- Exercise description
All the entries that follow are to be returned exactly.

(Stored items)
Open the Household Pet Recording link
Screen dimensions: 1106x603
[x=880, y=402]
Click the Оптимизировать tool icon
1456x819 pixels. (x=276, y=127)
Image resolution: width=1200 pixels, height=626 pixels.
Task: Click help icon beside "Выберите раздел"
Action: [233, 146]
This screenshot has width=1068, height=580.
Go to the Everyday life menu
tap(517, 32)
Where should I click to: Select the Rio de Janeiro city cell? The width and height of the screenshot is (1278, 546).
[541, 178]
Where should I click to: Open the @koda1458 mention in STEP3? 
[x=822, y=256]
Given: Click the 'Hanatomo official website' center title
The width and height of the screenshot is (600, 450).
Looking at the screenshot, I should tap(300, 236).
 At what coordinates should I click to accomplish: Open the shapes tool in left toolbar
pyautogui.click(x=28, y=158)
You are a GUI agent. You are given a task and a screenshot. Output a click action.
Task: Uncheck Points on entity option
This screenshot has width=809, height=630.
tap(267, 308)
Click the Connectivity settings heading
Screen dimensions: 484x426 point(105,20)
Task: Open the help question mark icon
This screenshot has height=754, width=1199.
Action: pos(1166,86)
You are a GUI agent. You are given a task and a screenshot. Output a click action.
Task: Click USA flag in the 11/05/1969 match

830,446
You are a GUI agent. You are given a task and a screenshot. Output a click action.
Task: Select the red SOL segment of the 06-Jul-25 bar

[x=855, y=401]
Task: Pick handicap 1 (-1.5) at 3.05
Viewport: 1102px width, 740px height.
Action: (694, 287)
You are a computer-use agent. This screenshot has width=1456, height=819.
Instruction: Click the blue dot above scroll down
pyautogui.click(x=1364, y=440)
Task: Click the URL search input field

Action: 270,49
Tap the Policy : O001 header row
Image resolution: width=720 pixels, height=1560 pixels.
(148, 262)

- Solution for this problem
Open the Household Pet Recording link
Screen dimensions: 1106x603
[x=880, y=402]
Click the Оптимизировать tool icon
1456x819 pixels. (x=276, y=127)
Image resolution: width=1200 pixels, height=626 pixels.
Task: Click help icon beside "Выберите раздел"
Action: [233, 146]
This screenshot has width=1068, height=580.
Go to the Everyday life menu
tap(517, 32)
Where should I click to: Select the Rio de Janeiro city cell? The width and height of the screenshot is (1278, 546).
[541, 178]
Where should I click to: Open the @koda1458 mention in STEP3? 
[x=822, y=256]
Given: Click the 'Hanatomo official website' center title
The width and height of the screenshot is (600, 450).
Looking at the screenshot, I should tap(300, 236).
 At what coordinates should I click to accomplish: Open the shapes tool in left toolbar
pyautogui.click(x=28, y=158)
You are a GUI agent. You are given a task and a screenshot. Output a click action.
Task: Uncheck Points on entity option
This screenshot has width=809, height=630.
tap(267, 308)
Click the Connectivity settings heading
Screen dimensions: 484x426 point(105,20)
Task: Open the help question mark icon
This screenshot has height=754, width=1199.
Action: pos(1166,86)
You are a GUI agent. You are given a task and a screenshot. Output a click action.
Task: Click USA flag in the 11/05/1969 match

830,446
You are a GUI agent. You are given a task and a screenshot. Output a click action.
Task: Select the red SOL segment of the 06-Jul-25 bar

[x=855, y=401]
Task: Pick handicap 1 (-1.5) at 3.05
Viewport: 1102px width, 740px height.
Action: (694, 287)
You are a computer-use agent. This screenshot has width=1456, height=819.
Instruction: Click the blue dot above scroll down
pyautogui.click(x=1364, y=440)
Task: Click the URL search input field

Action: 270,49
Tap the Policy : O001 header row
Image resolution: width=720 pixels, height=1560 pixels.
(148, 262)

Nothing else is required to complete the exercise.